Visitando el Museo Egipcio de El Cairo

Visitando Museo Egipcio El Cairo

Aunque parece que por ahora la situación quizá no sea propicia para viajar a Egipto, hay que confiar en que algún día se calmarán las cosas. No sólo para bien de los curiosos sino por la cuenta que les tiene a los propios egipcios, cuya economía depende muchísimo del turismo.
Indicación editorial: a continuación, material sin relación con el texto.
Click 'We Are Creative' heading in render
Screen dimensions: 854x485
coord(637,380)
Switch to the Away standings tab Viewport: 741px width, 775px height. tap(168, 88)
Así pues, pensando en tiempos mejores, permítanme que les hable de uno de lo lugares que estos días hemos visto en los telediarios como telón de fondo de la turbulenta plaza Midan et Tahrir: el Museo Egipcio de El Cairo.

Si hay una visita obligada en la capital del país africano, pirámides de Gizah aparte, es éste. Baste decir que su colección suma más de 136.000 piezas del Antiguo Egipto, muchas de ellas de primera magnitud. Y ojo, que hay otras 150.000 en los almacenes, dada que el edificio se ha quedado tan pequeño como obsoleto y de ahí los planes para construir una nueva y moderna sede que no sé exactamente en qué habrán quedado, dada la coyuntura política.

La verdad es que el museo es demasiado antiguo porque fue inaugurado en 1902 a partir del que fundara en 1858 el célebre Auguste Mariette, director del Servicio de Antigüedades cuya tumba está en los jardines, justo bajo su estatua de bronce. El problema es que a lo largo del siglo XX siguieron apareciendo objetos y más objetos -al fin y al cabo la civilización faraónica duró miles de años)- y se fue llenando progresivamente. De hecho, y esto es una opinión personal, la visita tiene el encanto de lo caótico, con todo tipo de cosas amontonadas, abarrotando hasta el último rincón en una especie de divertido horror vacui y con ajadas cartelas cutres escritas a mano.

De ese totum revolutum se libran dos zonas que ocupan el primer piso. Una es la dedicada al deslumbrante tesoro de Tutankhamón, que se exhibe en una moderna estancia en penumbra. Nada menos que dos millares de piezas que incluyen sus sarcófagos, el ajuar funerario, los vasos canopes, el carro de combate, el trono y la fabulosa máscara mortuoria. Aquí el caos lo ponen las desmesuradas masas de visitantes, que contrastan con la otra zona diferente. Me refiero a la sala de las momias, que como hay que pagarla aparte -está climatizada- se halla medio vacía; una suerte para el que entre pero una pena para los demás, porque se pierden los cuerpos -algunos muy bien conservados. de faraones como Tutmosis II, Seti I y Ramsés II, entre otros.

Por lo demás, en la planta baja se podrán contemplar maravillas como la famosa Paleta del rey Narmer, la estatua de diorita verde de Kefrén, el célebre Sheik el Beled (Ka Aper, el Alcalde del pueblo), las estatuas sedentes de los príncipes Rahotep y Nofret, el Escriba sentado, las Ocas de Meidum, las figuras de Akhenatón y su esposa Nefertiti, o la estela de Merenphta.